GLC Agronomy

Michigan Ag News Headlines
Highly Pathogenic Avian Influenza Identified in Idaho and Michigan Dairy Cattle
Michigan Ag Connection - 04/01/2024

Officials from the U.S. Department of Agriculture Animal & Plant Health Inspection Service (USDA APHIS) announced today that they have also confirmed the presence of HPAI in a Michigan dairy herd that recently received cows from Texas. USDA APHIS also shared that they have presumptive positive samples from New Mexico, Idaho, Ohio, and Texas.

According to the Idaho State Department of Agriculture, cattle from a premise in Idaho have tested positive for Highly Pathogenic Avian Influenza (HPAI).

HPAI historically infects birds but has been documented to infect mammals such as cats, skunks, and foxes. Based on the recent findings from Michigan USDA announced the virus is very similar to the viruses found in Texas and Kansas and reiterated the virus appears to have been introduced by wild birds.

According to the Idaho State Department of Agriculture (ISDA), the situation with their premise suggests the virus may have been transmitted from cow to cow. This is based on the dairy recently importing cattle from another state that has had cattle test positive for HPAI. According to USDA, the Michigan herd with confirmed HPAI presence recently received cattle from Texas. USDA stated that cow-to-cow transmission cannot be ruled out.

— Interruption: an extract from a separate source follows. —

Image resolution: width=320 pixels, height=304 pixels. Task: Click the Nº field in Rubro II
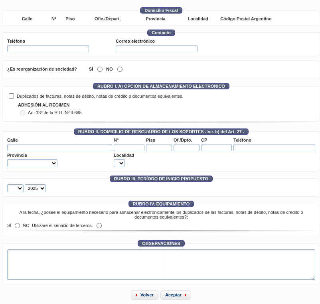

Pasteurization has continually proven to inactivate bacteria and viruses, like influenza, in milk. The U.S. Food and Drug Administration’s (FDA) longstanding position is that unpasteurized, raw milk can harbor dangerous microorganisms that can pose serious health risks to consumers. FDA is reminding consumers of the risks associated with raw milk consumption in light of the HPAI detections.

USDA stated that initial testing has not found changes to the virus that would make it more transmissible to humans and that while cases among humans in direct contact with infected animals are possible, this indicates that the current risk to the public remains low.

If you work directly with cattle that have tested positive or fit the case profile and you experience flu-like symptoms, please consult your physician. Human cases of influenza must be confirmed with testing; they cannot be diagnosed based on symptoms alone.

USDA and federal agencies are moving quickly to conduct additional testing for HPAI, as well as additional viral genome sequencing, to better understand the situation, including characterization of the HPAI strain or strains associated with these detections.

Veterinarians working with potentially impacted farms should consult with state health officials and their diagnostic laboratories to ensure they follow established diagnostic sampling guidelines.

At this time, impacted herds do not appear to be experiencing mortalities associated with this disease syndrome. In impacted herds, approximately 10% of cattle are affected, with the majority of cases being mid to late-lactation mature cows. Impacted herds are experiencing approximately 10 to 20% reduction in milk production for a 14- to 21-day period. At this time, dry cows, fresh cows, heifers, and calves do not appear to be affected.